Simple append problems in Prolog

Question

I've been studying Prolog for a few weeks ago and something trivial I keep getting stuck on is coming up with solutions using append.

For example, if I have a pattern matching rule that looks something like

pattern( foo(X,Y), L1, L ) :-
    % some code to go through a list (where the foo-pattern is)
    % and add the pattern to the list L if it matches`

I know that append/3 is the way to go here but.. L starts of unknown ie not ground and as we start recursion the list it starts filling up with the matched patterns. However, I always get confused with what initially happens ie when L is not ground.

For example, here's a broken bit of code where we want to get a list of all the matched patterns when the first parameter is a list of possible patterns:

pat([foo(X,Y)|L1], R, L) :-  
    append(foo(X,Y),R,L),
    pat(L1, R, [D|L]).
pat([_|L1], R, L2) :-
    pat(L1, R, L2).

Many thanks.

Answer 1

You can probably get away with a solution that doesn't use append/3 . For example, consider the following predicate, filter/3 :

filter(_Pattern, [], []).
filter(Pattern, [E|Es], Matches) :-
    Pattern \= E, !,
    filter(Pattern, Es, Matches).
filter(Pattern, [E|Es], [E|Matches]) :-
    filter(Pattern, Es, Matches).

The first clause of filter/3 is the base case, where if there is nothing (left) to match in the 2nd argument list, then we get an empty list. Since we didn't consider the Pattern , it is ignored (hence the preceding _ against the variable).

The second clause of filter/3 tests to see if Pattern , which could be bound to a term (eg, foo(X,Y) ), can unify with the first element of the list to match, E . The \\= operator will succeed when it's arguments cannot be unified , so if this succeeds, when we didn't match E to the pattern, and can throw it away and continue (note the cut ! after the test to commit to this branch).
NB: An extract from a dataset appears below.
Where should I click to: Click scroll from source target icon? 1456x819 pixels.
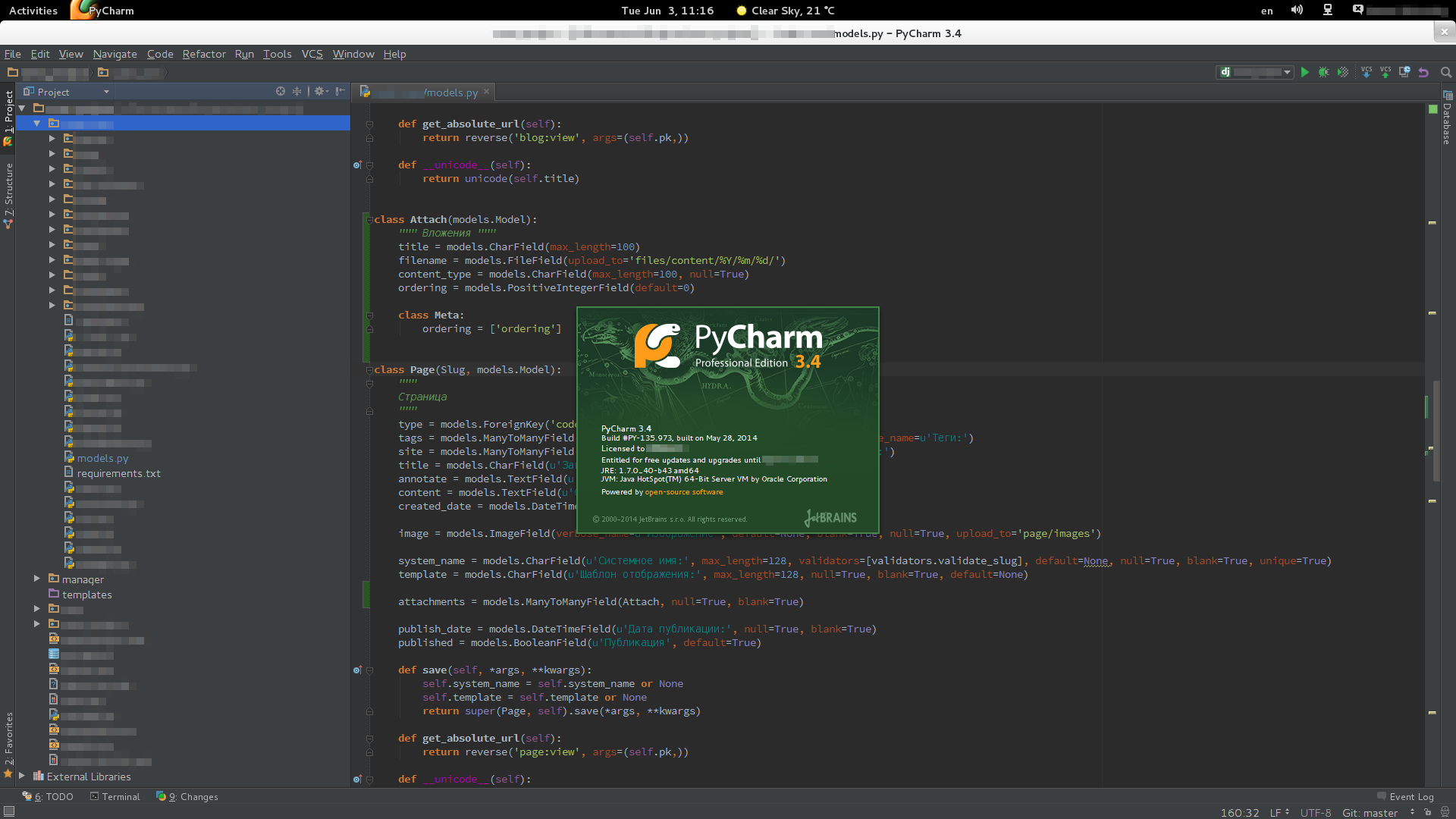click(281, 91)
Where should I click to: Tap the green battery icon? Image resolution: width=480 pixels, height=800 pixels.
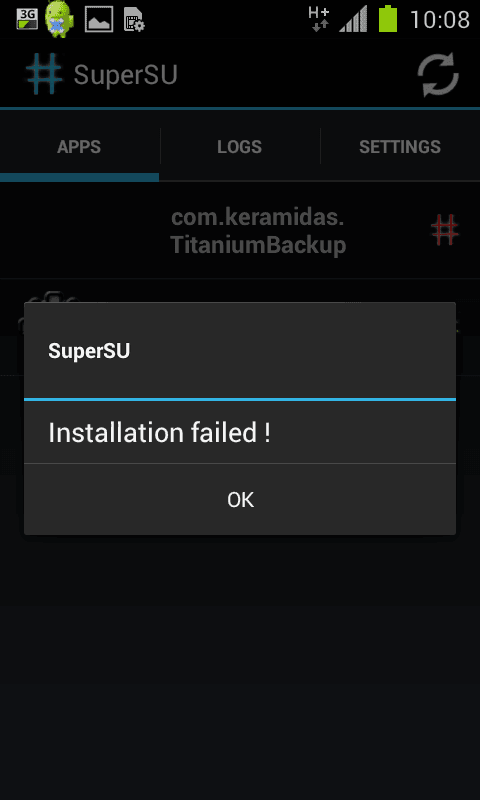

The last (third) clause of filter/3 is reliant on the second clause, because it simply passes E onto the last argument list Matches assuming that it is a match to Pattern , because the preceding clause failed to determine that it wasn't a match. Note that we are appending E to the list by binding a list structure to the output leaving the Matches sublist unbound; the full Matches list will only be fully bound once it reaches the base case, binding it to the empty list [] once we run out of terms to match in the 2nd argument, creating something like [E1,E2,...,En|[]] , where every E1 to En matched the pattern; this term is equivalent to the list [E1,E2,...,En] .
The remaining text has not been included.